Jeśli ogień, którym Jezus pragnie zapalić świat, jest ogniem Pięćdziesiątnicy, wtedy zrozumiała jest Jego pełna zapału niecierpliwość, ale także i Jego trwoga: „Jakże bardzo pragnę, żeby on już zapłonął!” (12, 49). Zastanawiający jest ten obraz niecierpliwego Jezusa. Ogień Pięćdziesiątnicy zrodzi się z krwi męki. Duch będzie owocem krzyża, miłość, która ma rozpalić ludzi, wypłynie z przebitego serca Jezusa. Wszystko zostanie osiągnięte, gdy wszystko zostanie oddane. Chodzi o ogień miłości, który ma ogarnąć cały świat i wszystkich ludzi (ziemię). Zapłonie on najjaśniej na krzyżu. Chrzest, o którym mowa (12, 50), oznacza mękę i śmierć Jezusa na krzyżu. Wydaje się również, że cały fragment podkreśla gorące pragnienie Chrystusa, by jak najszybciej wypełnić dzieło zbawienia.
A my, jak bardzo pragniemy, żeby Duch Święty przybył do naszych serc i do serc naszych najbliższych, do serc wszystkich ludzi? Dla Jezusa przyjście Ducha Świętego jest rzeczą najważniejszą. On wie, że tylko ludzie odnowieni wewnętrznie przez Ducha Bożego mogą poznać tajemnicę Boga, który stał się człowiekiem, stał się historią, zmarł i zmartwychwstał w konkretnym momencie dziejów.

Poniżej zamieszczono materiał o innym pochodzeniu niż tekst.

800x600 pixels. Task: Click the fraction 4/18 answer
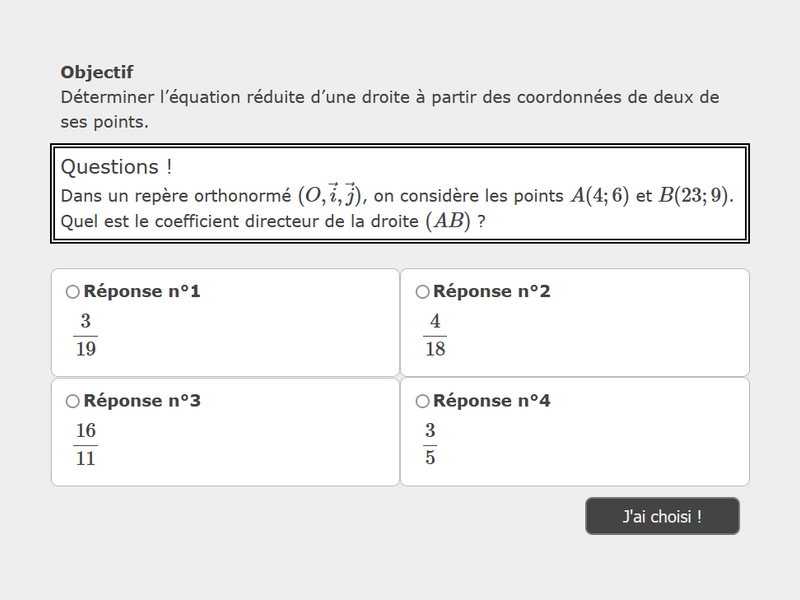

Dochodzimy do słów najbardziej zadziwiających: „Czy myślicie, że przyszedłem, aby dać ziemi pokój? Nie, powiadam wam, lecz rozłam”. Po czym następuje kilka przykładów. To retoryczne pytanie sugeruje odpowiedź całkiem jednoznaczną: Jezus nie przychodzi na ziemię, aby przynieść pokój. Zresztą potem jest to powiedziane wyraźnie: „Nie, powiadam wam, lecz rozłam”. Tymczasem już prorocy starotestamentalni mówiąc o Mesjaszu nazywali Go „Księciem pokoju.” Pokój ludziom zwiastują niebiosa, gdy Jezus na świat przychodzi (Łk 2, 14), pokoju życzy ludziom Chrystus, gdy ukazuje się apostołom po swoim zmartwychwstaniu. Całe ziemskie posłannictwo Jezusa jest ujęte jakby w klamry pokoju. Jak więc rozumieć to oświadczenie pochodzące od samego Jezusa, że przynosi ludziom nie pokój, lecz rozłam. Ewangelista znów przypomina, że przyjście Chrystusa na ziemię, sama Jego osoba, działalność i nauczanie wywołają wśród ludzi wieloraką reakcję. Chrystus jest „znakiem sprzeciwu” (Łk 2, 34) i powodem rozłamu przez to, że wymaga stanowczo opowiedzenia się za lub przeciw sobie. Wierność Ewangelii wymaga czasem wyborów idących tak bardzo pod prąd, że nie mogą przejść niezauważone, zwłaszcza przez tych, którzy żyją obok nas.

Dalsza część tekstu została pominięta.